Bitches please.
Role-playing games are adventure games that let the player create his own character(s) so he can experience a more personal and unique adventure in a simulated world. That's the whole purpose of stats, classes, algnment systems and so on since the early days of D&D, to let players explore a setting on his own terms and forge his very own narrative.
But of course, if the game itself is mechanically weak and all these choices end up being cosmetic, they become pointless and there's no RPG. This is why a proper RPG has to constantly test a character's strengths and weaknesses, and by far the easiest way to do so in a consistent way is through combat. This is why most RPGs are combat-centric games (combat's not a defining aspect of RPGs, but it's stillvery important), and why turn-based combat is usually superior to real-time gameplay that would override some character attributes.
This is of course how our founding fathers coined the term Choices and Consequences, before retarded storyfags twisted its original meaning.
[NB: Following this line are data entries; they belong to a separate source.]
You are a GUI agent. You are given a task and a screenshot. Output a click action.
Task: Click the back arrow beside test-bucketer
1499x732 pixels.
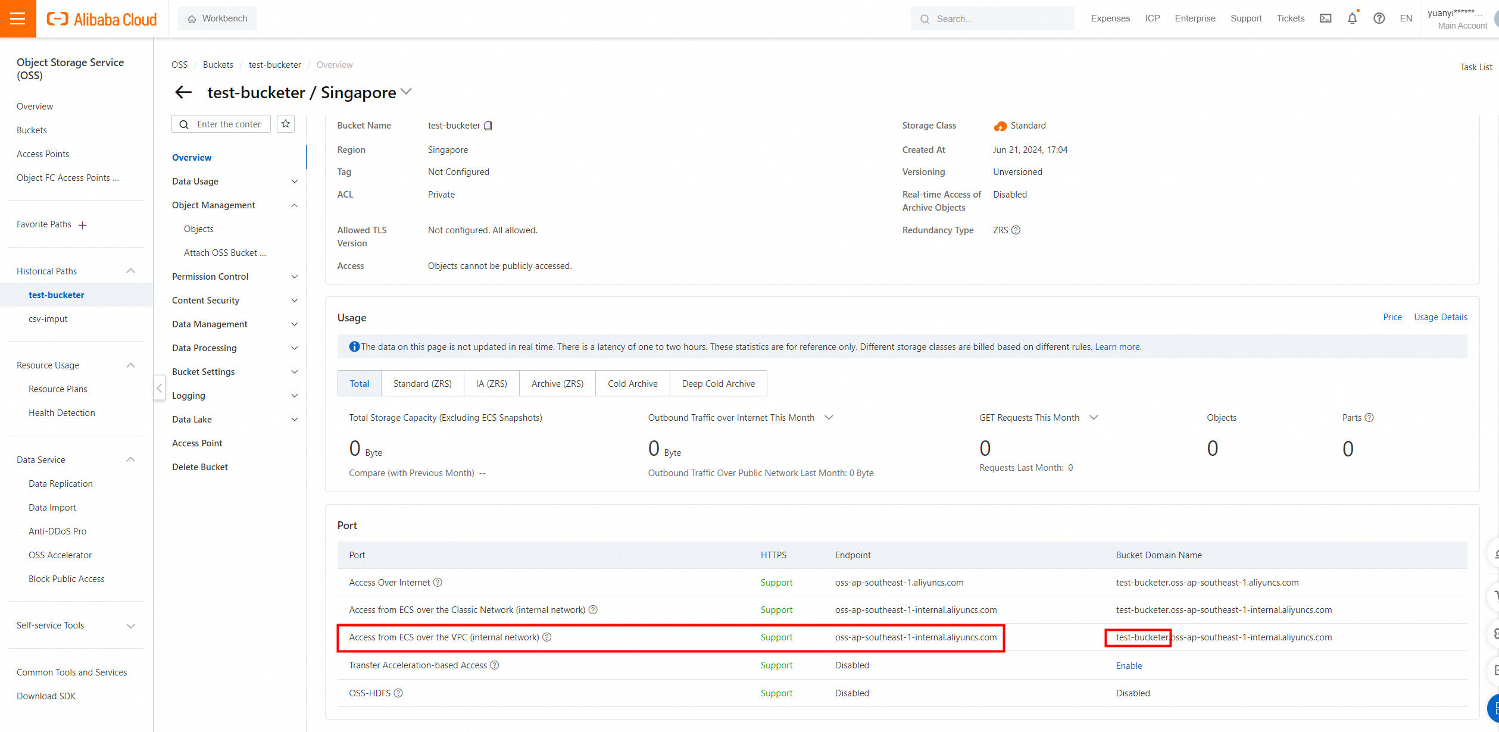(183, 92)
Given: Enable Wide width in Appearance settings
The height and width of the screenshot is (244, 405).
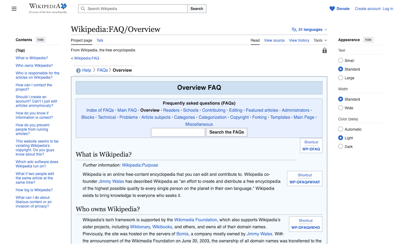Looking at the screenshot, I should click(340, 108).
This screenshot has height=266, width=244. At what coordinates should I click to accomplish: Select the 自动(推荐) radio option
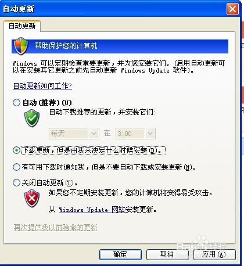16,102
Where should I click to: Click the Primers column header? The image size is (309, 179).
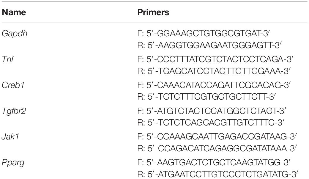pyautogui.click(x=153, y=12)
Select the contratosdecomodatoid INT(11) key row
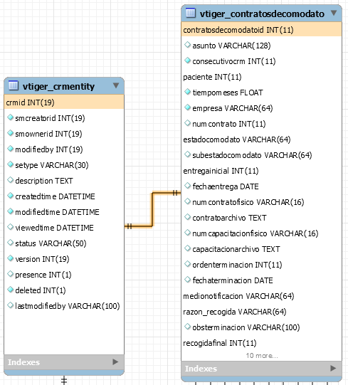348x385 pixels. click(x=262, y=30)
Today when people talk about C&C they mean superfluous stuff like branching storylines and dialogue choices, but back then it was all about character customization options allowing unique playstyles, and a gameworld supporting them.
So, which games qualify as RPGs according to this classic definition?
- Wizardry: Plenty of customization options, plenty of deadly combat testing character builds and providing consequences, some little moral choices allowing even more player expression, highly randomized outcomes and perma-death making adventures even more unique to the player.
- Ultima: Weak customization options and combat, but allowing plenty of freedom in how to approach the world and game mechanics, so each player will master the game at his own pace and order, making each adventure unique. They have also quests with multiple solutions and some moral choices affecting how the adventure unfolds.
- Sword of the Samurai: Poor customization options, but plenty of ways to solve problems, moral choices with consequences, quests with multiple outcomes, and so on. The game allows the player to make his own character and forge his own adventure through its mechanics, so it's an RPG.
- Quest for Glory: Plenty of customization options allowing different playstyles, plenty of quests with multiple solutions testing character builds... Despite playing like a point and click adventure, this is a straight out RPG.
- Some JRPGs like Shin Megami Tenesei or Uncharted Waters: Full chargen, some customization options beyond just combat-related skills, and a world reacting accordingly.
- Planescape: Torment: Plenty of ways to make disctinct main characters, not only through stats and classes, but also through actions and dialogue options that let the player choose personality traits, that would later have consequences in how the experience develops.
- Expeditions: Conquistador
- Disco Elysium: I haven't played this game so I can't tell for sure. If the game's mechanically strong, with non-cosmetic customization options allowing unique playstyles, then it's an RPG. On the other hand, if character builds are cosmetic and consequences consist only in fluff text, then it's just an adventure game, or better yet, a non-game.
If the game doesn't care about character customization or letting the player forge his own adventure through game mechanics, then that's probably a tacticool game with stats, an adventure game with stats, or an action game with stats.
- Plenty of old-school JRPGs like Final Fantasy IV, VI and VII, Chrono Trigger, Earthbound, Dragon Quest IV, and so on, which are actually adventure games with random encounters and grinding.
- The Linear RPG
- Questron (it cloned the grinding parts of the early Ultimas, but it never allowed the player to make his own character or forge his own path, as it was deprived of everything that made the first 3 Ultimas good role-playing games).
- Plenty of modern action games that are just gamifying their systems with level ups.
There are many ambiguous cases though, these games don't care too much about what RPGs are about, but due to convention or heritage they kind of offer some options anyways.
- Dungeon Master
- Lands of Lore
- Diablo
- JRPGs like Dragon Quest III and Final Fantasy V that let you customize your party members, despite being too concerned with suppressing player expression in favor of their rigid tales.
- Dark Souls
- Fallout 4
- The Witcher 3
This is what moved this genre forward, if you don't like it you can always play squad tacticool titles and wargames.